포그라운드(Foreground) 스레드는 최소 MySQL 서버에 접속된 클라이언트의 수만큼 존재한다. 그리고 커넥션 종료 후 스레드 캐시(Thread cache)로 돌아간다. 포그라운드 스레드는 MySQL의 데이터 버퍼나 캐시로부터 가져오고 없으면 직접 디스크의 데이터나 인덱스 파일로부터 데이터 읽어오는 역할을 한다. 다만 InnoDB는 데이터 버퍼나 캐시까지만 포그라운드 스레드가 처리한다.

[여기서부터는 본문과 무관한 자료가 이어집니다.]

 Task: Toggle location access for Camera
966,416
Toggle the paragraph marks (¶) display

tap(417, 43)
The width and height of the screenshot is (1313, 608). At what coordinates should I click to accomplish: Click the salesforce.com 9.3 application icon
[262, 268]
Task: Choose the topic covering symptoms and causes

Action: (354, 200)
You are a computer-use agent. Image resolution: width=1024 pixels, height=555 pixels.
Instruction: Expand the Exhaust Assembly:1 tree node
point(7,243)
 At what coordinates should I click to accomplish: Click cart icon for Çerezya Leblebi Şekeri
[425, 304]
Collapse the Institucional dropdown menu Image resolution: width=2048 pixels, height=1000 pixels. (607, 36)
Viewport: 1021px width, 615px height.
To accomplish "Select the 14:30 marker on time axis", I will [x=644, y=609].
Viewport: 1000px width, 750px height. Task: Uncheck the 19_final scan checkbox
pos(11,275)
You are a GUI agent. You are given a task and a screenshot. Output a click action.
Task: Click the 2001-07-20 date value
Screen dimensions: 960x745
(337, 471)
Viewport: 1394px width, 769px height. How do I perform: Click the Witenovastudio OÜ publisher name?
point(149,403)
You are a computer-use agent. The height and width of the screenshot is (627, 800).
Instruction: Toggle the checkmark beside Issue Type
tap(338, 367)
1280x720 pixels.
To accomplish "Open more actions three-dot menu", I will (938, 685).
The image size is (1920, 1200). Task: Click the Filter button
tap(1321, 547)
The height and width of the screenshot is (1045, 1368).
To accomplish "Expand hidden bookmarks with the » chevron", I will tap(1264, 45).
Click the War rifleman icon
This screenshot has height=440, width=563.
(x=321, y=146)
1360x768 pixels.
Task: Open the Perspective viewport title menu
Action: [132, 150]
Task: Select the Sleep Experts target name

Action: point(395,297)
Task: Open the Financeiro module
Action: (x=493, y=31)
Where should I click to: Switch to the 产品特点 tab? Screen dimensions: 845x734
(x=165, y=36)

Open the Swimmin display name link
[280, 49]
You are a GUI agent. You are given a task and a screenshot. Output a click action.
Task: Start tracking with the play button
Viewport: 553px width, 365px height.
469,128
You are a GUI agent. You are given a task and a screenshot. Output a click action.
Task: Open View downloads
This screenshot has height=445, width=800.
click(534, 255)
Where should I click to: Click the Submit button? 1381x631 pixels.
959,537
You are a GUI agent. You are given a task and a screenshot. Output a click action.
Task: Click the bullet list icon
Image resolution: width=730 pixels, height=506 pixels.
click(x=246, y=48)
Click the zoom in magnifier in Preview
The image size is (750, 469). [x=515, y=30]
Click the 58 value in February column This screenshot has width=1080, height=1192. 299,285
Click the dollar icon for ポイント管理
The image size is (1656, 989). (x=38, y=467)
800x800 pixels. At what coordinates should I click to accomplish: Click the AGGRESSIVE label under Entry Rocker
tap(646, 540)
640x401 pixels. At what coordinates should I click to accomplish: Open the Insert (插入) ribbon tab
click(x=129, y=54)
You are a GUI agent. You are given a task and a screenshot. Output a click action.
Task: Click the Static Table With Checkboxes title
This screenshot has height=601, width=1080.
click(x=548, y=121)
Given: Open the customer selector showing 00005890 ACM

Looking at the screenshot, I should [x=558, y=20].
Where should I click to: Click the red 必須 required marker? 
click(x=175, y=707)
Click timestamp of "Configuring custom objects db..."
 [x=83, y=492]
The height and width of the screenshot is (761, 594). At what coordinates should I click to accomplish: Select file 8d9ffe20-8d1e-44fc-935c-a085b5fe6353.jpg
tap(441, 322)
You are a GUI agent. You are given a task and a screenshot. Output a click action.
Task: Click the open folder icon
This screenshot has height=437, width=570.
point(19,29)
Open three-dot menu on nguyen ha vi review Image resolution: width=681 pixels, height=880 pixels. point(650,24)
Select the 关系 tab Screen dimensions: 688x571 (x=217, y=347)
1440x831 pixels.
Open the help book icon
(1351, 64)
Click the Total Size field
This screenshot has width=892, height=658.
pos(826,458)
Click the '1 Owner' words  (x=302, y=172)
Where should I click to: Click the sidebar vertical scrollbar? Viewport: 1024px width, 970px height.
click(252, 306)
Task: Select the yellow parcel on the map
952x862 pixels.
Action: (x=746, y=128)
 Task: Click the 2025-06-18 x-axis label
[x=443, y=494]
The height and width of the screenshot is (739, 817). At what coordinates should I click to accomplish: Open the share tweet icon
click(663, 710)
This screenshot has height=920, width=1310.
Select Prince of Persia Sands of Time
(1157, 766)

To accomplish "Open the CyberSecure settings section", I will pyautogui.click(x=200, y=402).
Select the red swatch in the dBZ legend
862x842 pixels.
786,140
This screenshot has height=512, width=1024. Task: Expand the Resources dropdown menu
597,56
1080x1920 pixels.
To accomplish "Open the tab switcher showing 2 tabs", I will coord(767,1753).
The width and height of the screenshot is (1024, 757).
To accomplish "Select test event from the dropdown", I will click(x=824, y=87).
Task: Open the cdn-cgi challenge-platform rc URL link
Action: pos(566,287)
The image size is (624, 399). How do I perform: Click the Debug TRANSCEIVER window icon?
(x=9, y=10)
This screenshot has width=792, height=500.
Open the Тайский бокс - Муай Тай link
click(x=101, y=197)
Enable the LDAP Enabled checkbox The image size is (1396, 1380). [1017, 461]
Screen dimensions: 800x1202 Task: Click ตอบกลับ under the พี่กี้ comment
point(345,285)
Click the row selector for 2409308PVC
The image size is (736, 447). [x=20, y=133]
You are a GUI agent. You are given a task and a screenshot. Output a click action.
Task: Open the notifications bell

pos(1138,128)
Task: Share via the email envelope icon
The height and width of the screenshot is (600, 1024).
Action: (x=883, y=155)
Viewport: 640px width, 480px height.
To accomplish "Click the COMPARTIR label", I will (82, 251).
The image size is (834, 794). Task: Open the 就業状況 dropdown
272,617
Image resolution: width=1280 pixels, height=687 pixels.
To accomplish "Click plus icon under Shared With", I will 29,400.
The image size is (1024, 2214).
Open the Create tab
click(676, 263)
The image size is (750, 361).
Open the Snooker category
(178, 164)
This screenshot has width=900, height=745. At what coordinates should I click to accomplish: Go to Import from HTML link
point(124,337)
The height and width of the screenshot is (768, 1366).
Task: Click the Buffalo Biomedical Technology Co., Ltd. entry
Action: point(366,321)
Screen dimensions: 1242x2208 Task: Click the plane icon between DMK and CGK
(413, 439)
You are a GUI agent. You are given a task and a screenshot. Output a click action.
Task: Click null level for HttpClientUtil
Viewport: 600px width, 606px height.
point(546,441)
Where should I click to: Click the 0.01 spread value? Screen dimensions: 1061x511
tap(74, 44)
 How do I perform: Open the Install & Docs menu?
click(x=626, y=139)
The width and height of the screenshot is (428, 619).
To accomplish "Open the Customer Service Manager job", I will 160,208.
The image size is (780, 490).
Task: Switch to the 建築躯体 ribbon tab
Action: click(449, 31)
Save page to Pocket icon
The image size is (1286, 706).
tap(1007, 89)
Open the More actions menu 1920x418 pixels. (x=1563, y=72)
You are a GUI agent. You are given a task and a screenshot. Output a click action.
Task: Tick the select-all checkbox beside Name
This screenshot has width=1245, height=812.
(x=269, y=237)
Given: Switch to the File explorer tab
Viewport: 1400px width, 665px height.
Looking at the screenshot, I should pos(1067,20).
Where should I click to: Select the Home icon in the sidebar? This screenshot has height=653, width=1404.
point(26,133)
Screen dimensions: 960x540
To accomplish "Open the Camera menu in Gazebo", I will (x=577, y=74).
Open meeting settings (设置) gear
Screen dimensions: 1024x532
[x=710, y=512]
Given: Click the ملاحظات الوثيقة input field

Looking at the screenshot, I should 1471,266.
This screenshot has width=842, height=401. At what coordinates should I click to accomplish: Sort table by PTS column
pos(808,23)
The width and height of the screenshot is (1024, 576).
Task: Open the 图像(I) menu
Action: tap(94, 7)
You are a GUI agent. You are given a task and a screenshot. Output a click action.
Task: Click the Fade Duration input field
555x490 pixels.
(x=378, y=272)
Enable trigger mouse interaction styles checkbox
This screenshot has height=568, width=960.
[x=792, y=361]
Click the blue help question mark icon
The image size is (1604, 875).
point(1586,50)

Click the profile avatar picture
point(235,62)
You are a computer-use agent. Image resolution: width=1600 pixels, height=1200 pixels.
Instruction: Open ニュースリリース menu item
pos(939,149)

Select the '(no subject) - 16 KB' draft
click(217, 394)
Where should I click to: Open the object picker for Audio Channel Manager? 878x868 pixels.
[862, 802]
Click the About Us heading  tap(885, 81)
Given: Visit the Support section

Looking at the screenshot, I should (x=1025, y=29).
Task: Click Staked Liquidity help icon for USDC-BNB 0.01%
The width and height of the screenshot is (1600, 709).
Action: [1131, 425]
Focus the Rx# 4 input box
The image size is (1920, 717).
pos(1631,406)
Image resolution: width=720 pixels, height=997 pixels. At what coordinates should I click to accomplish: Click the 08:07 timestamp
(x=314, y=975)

백그라운드(Background) 스레드의 종류는 대표적으로 로그를 디스크로 기록하는 로그 스레드(Log thread), 쓰기 스레드(Write thread)이 있다. 읽기 작업과 달리 쓰기 작업은 지연(버퍼링)될 수 있어 InnoDB는 쓰기 작업을 버퍼링해서 일괄 처리한다.
메모리 할당 및 사용 구조
MySQL은 글로벌 메모리 영역과 로컬 메모리 영역으로 구분된다.
글로벌 메모리은 MySQL 서버가 시작되면서 운영체제로부터 할당받는 영역이다. 클라이언트 스레드 수와 무관하게 하나의 메모리 공간만 할당받는다. 모든 스레드에 의해 공유되며 테이블 캐시, InnoDB 버퍼 풀, InnoDB 어댑티브 해시 인덱스, InnoDB 리두 로그 버퍼가 글로벌 메모리 영역에 속한다.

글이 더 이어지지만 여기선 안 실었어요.